O trabalhador foi entrevistado anonimamente pela 404 Media, um site de notícias fundado em 2023 por ex -membros da Vice, que vem investigando a "digitalização destrutiva" há semanas. Trata-se da prática de algumas grandes empresas de tecnologia comprarem milhares de livros em grandes quantidades, digitalizá-los e usar o material para aprimorar seus modelos de inteligência artificial. No final do processo, porém, os livros se tornam apenas uma pilha de páginas descartadas, já que a encadernação é removida antes de passarem por scanners especiais, acelerando significativamente o processo.

A história

"Descobri que os scanners estavam no fundo do armazém", continua o depoimento. "Quando os vi, perguntei para que serviam, mas disseram que também não sabiam ao certo o que faziam." O funcionário que falou era responsável por outra etapa do processo: o empilhamento dos livros que chegavam ao armazém. "Na verdade, acho que eles sabiam, mas não quiseram falar sobre isso", acrescenta. "Não gosto do que estão fazendo, destruindo livros assim."

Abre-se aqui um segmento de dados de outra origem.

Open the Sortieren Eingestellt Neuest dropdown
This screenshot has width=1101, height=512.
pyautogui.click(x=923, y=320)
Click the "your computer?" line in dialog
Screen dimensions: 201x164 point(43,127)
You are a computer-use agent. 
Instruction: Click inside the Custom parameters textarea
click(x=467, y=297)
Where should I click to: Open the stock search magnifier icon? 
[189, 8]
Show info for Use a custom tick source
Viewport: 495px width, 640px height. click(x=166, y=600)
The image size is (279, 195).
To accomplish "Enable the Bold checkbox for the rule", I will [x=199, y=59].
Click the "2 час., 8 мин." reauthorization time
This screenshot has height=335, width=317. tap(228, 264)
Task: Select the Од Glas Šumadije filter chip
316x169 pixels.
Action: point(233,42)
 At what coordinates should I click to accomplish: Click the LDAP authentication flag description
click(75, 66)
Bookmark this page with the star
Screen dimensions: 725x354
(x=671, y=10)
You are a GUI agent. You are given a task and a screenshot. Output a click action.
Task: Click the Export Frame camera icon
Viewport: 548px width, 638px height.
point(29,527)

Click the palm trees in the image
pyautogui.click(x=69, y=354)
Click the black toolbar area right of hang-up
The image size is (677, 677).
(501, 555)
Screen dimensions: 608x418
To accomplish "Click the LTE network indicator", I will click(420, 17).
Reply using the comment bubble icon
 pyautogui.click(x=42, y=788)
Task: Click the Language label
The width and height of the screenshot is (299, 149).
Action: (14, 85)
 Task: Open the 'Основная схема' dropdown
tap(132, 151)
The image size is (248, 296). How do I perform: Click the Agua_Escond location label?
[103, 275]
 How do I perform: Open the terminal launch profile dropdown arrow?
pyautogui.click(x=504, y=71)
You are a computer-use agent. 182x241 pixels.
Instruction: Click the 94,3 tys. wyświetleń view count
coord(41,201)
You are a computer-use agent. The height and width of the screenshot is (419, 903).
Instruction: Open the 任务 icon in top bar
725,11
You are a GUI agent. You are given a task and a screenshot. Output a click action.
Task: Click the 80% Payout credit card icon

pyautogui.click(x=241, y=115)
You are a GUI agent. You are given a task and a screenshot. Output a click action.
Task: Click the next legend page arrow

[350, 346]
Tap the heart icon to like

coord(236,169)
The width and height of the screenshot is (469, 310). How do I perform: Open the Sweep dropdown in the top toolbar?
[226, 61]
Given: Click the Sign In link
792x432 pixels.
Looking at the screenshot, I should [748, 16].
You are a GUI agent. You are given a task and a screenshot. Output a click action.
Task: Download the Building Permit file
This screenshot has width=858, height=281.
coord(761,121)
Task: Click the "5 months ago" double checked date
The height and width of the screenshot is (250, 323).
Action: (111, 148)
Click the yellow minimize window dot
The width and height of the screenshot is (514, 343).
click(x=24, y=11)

Ele diz que já lidou com obras "em alemão e russo, e paletes inteiros de livros japoneses. Alguns desses livros são novos, outros usados", continua. "E eles escaneiam praticamente todos os códigos de barras para evitar possíveis duplicatas." Afinal, o objetivo é ter todos os livros do mundo o mais rápido possível.

O localizador escondido em um livro

Após interceptar vários relatos de livreiros sobre pedidos estranhos feitos durante a madrugada por e-mail, suspeitando que estivessem ligados a empresas de inteligência artificial, a 404 Media convenceu um livreiro a colocar um Apple AirTag, um dispositivo de rastreamento, dentro de um livro raro para que pudessem rastrear seu paradeiro. A caixa contendo 1.000 volumes, encomendada pelo marketplace Biblio, saiu de um aeroporto na Califórnia após passar por vários centros de distribuição e chegou em duas semanas a um armazém chamado LAS8 em Las Vegas, revelando a empresa por trás do pedido: a Amazon.

Mais especificamente, os livros aparentemente foram parar em uma instalação identificada pelo código VGT3 e uma imagem de um dinossauro prestes a devorar algumas páginas, conforme confirmado por um fórum de funcionários que interceptou informações sobre o que estava acontecendo lá dentro.

Varredura destrutiva

O primeiro projeto de digitalização destrutiva, o Projeto Panamá, foi descoberto durante um processo movido por um grupo de autores contra a Anthropic — empresa que desenvolve o chatbot Claude — que foi posteriormente condenada a pagar US$ 1,5 bilhão em indenização por usar suas obras após baixá-las de forma pirata. Em sua sentença, os juízes especificaram que a digitalização de um livro para treinamento de IA se enquadra no conceito de "uso justo" e não constitui violação de direitos autorais, pois envolve uma transformação do papel para o digital, e não uma duplicação, já que o original também é destruído. Para as empresas, é uma maneira eficaz de obter material para chatbots, mais rápida e econômica do que buscar um acordo judicial por violação de direitos autorais.

Tendo já assimilado os textos encontrados online, os livros mais antigos tornam-se agora indispensáveis ​​para o aprimoramento do treinamento de modelos generativos de IA, especialmente aqueles publicados antes de 2022, que se caracterizam por serem 100% criados por humanos.